** BEGIN **

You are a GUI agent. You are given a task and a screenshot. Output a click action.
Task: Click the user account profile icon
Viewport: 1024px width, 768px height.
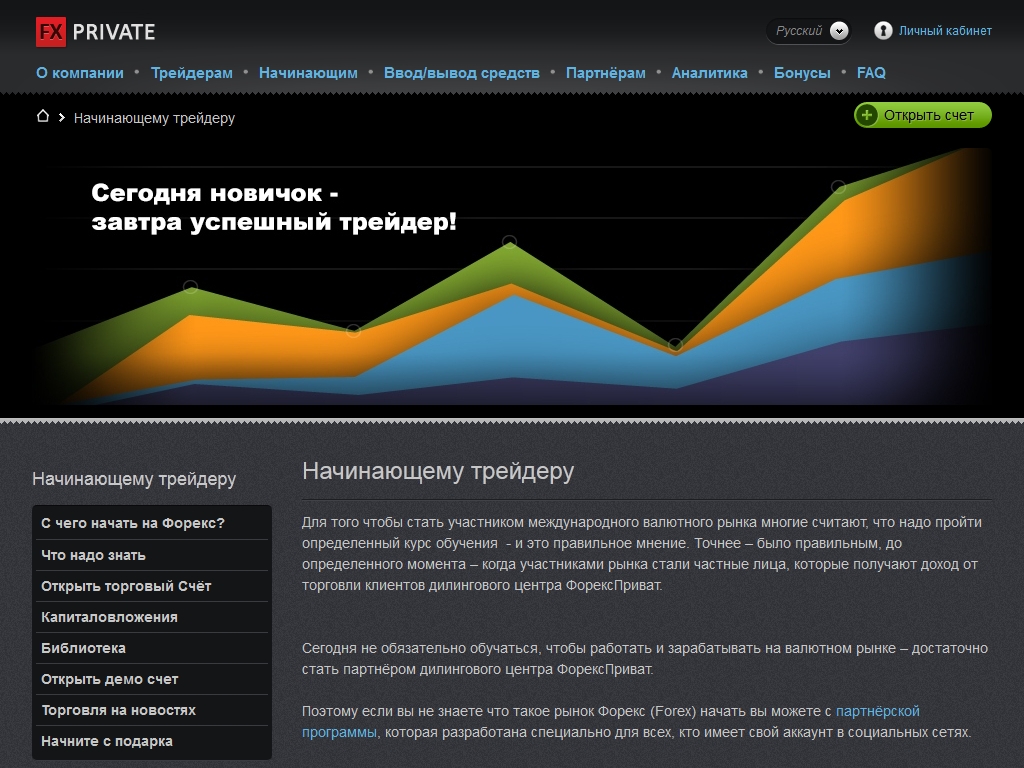(x=883, y=31)
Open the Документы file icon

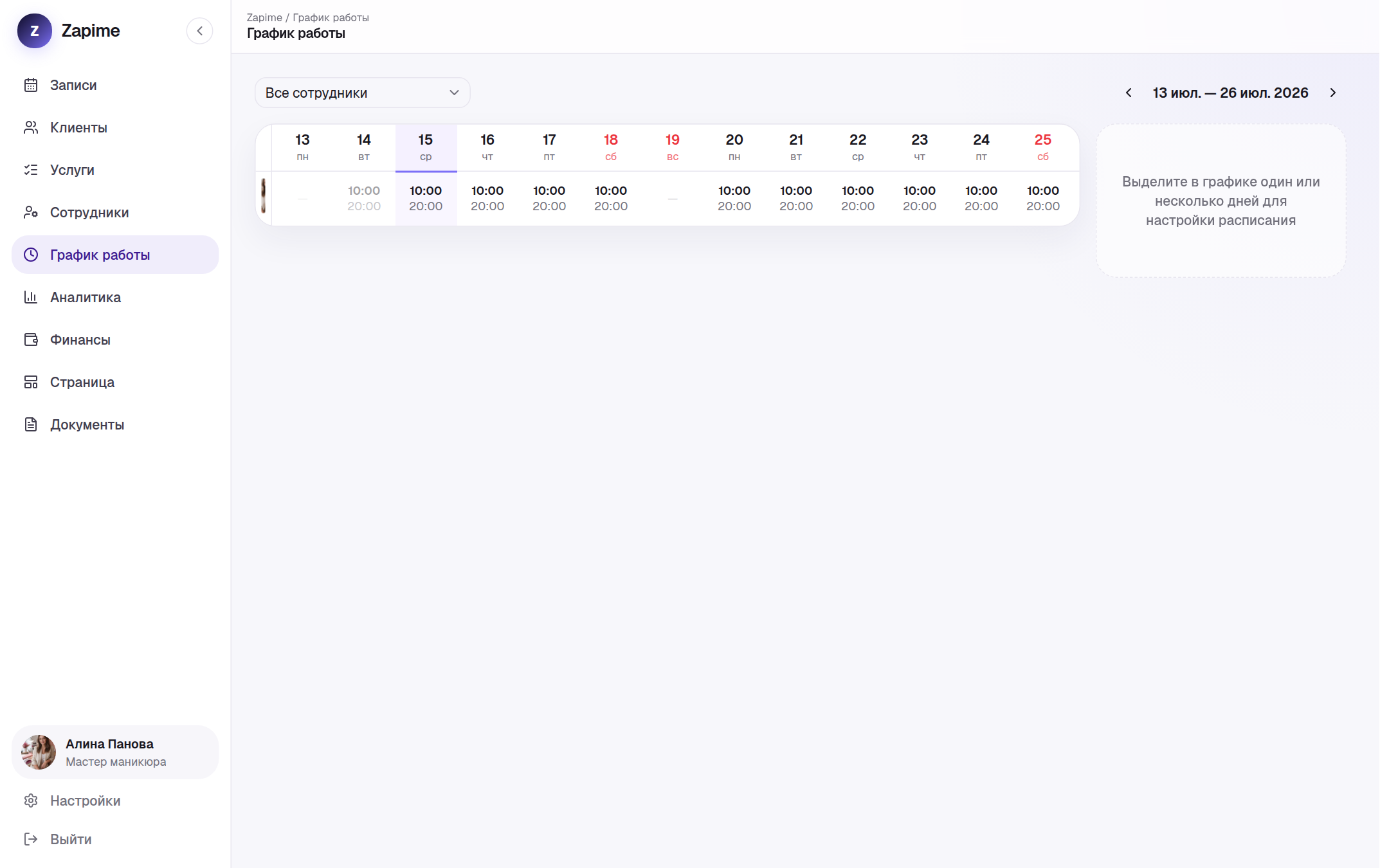(x=31, y=424)
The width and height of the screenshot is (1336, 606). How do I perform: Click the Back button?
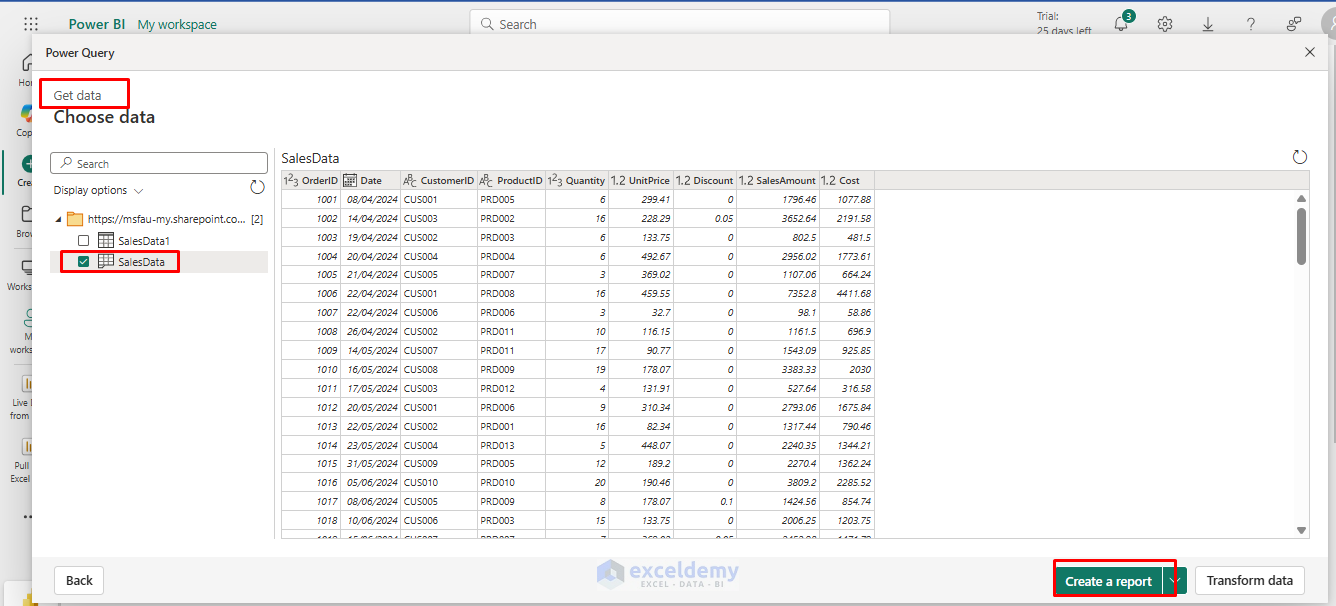78,580
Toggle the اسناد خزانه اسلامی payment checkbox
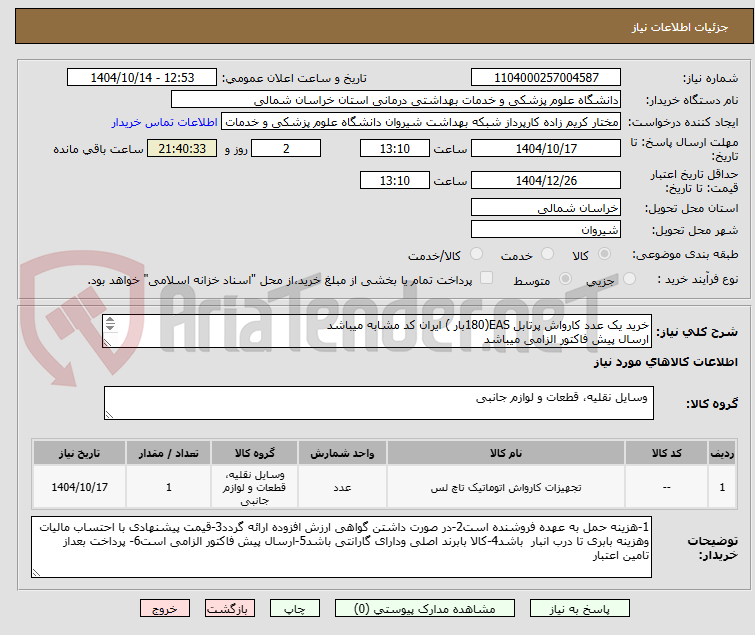 [486, 278]
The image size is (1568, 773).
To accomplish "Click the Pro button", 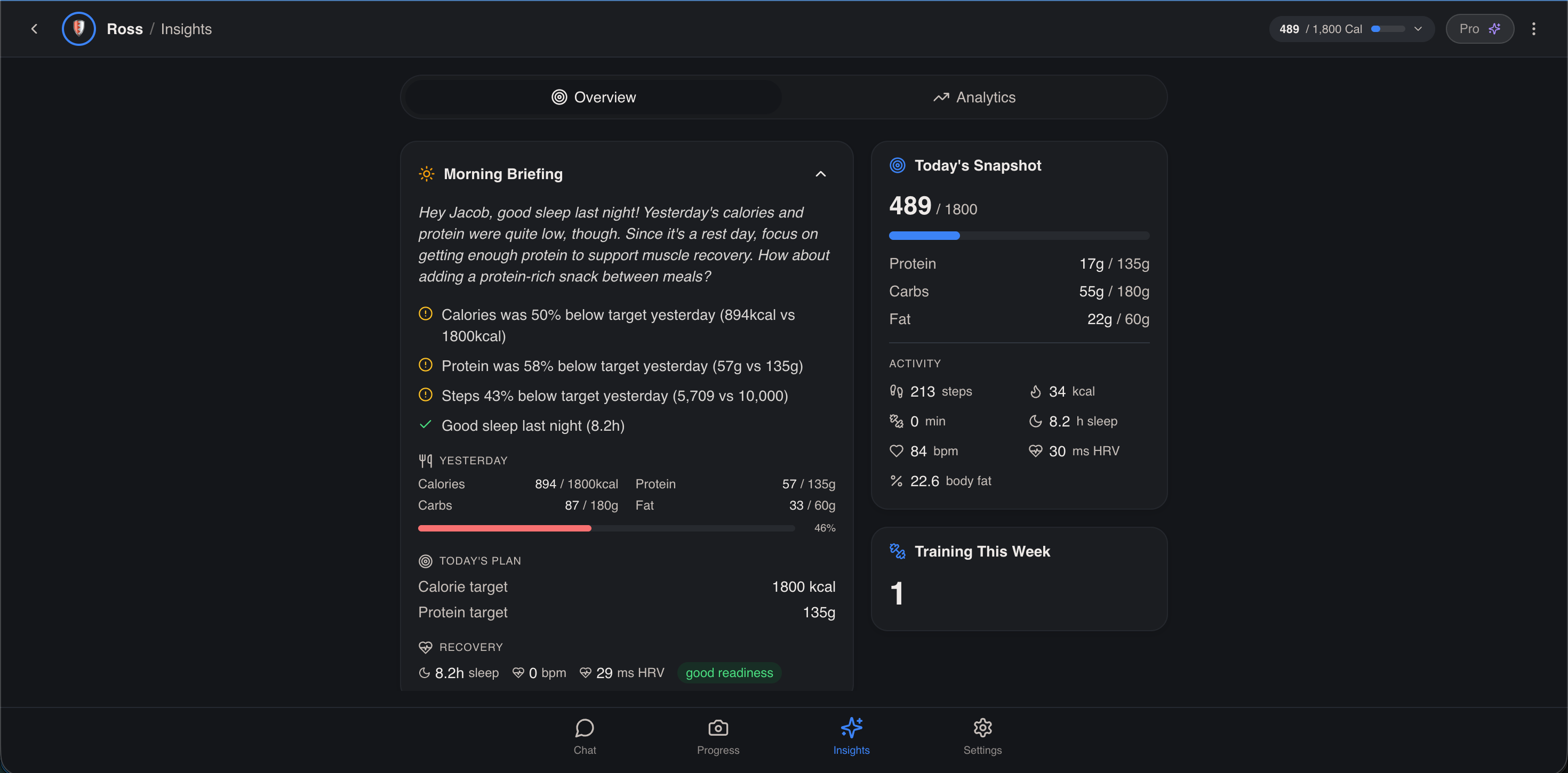I will click(1479, 29).
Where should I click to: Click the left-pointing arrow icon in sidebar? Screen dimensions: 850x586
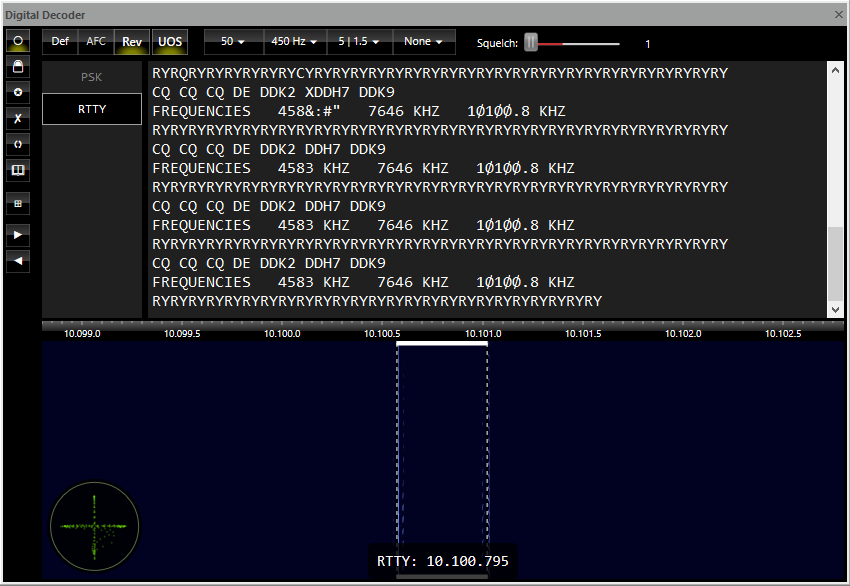click(18, 261)
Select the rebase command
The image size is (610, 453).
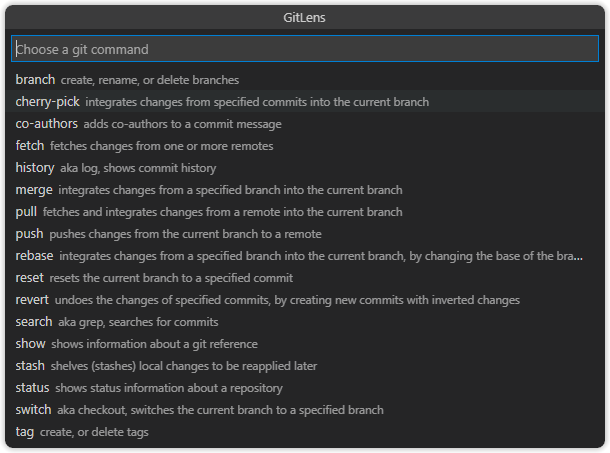click(x=305, y=255)
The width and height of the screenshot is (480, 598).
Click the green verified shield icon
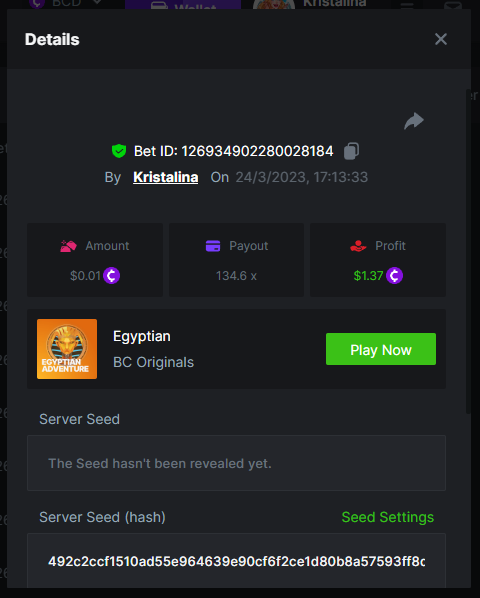pos(119,151)
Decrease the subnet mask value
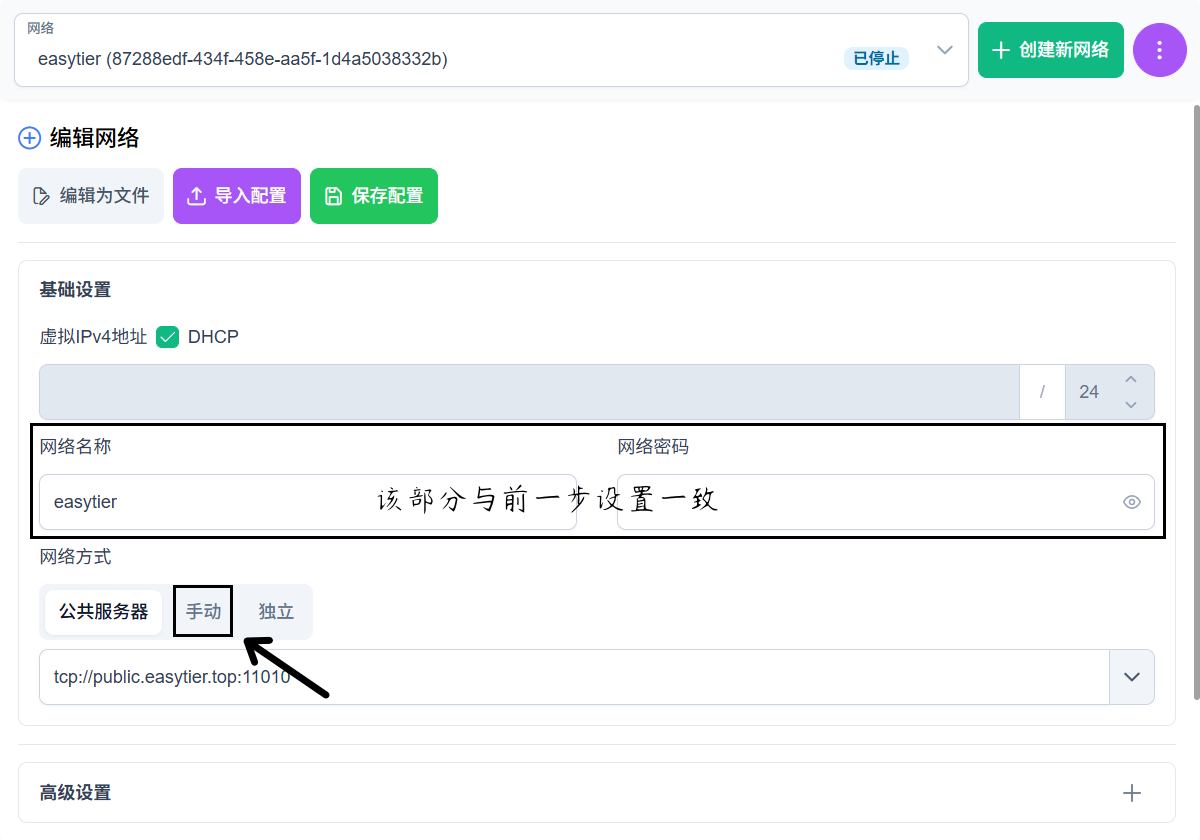 (1131, 404)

** END **

> Task objective
Rewrite the data from the line containing "Where should I" through the end of the data, substituting "symbol" for "icon" and leaving everything else unchanged. Omit the pictures from the output.

> Completed task
Where should I click to: Click the left-pointing arrow symbol in sidebar? Screen dimensions: 850x586
click(18, 261)
Select the rebase command
The image size is (610, 453).
click(x=305, y=255)
The width and height of the screenshot is (480, 598).
Click the green verified shield symbol
pos(119,151)
Decrease the subnet mask value
 (1131, 404)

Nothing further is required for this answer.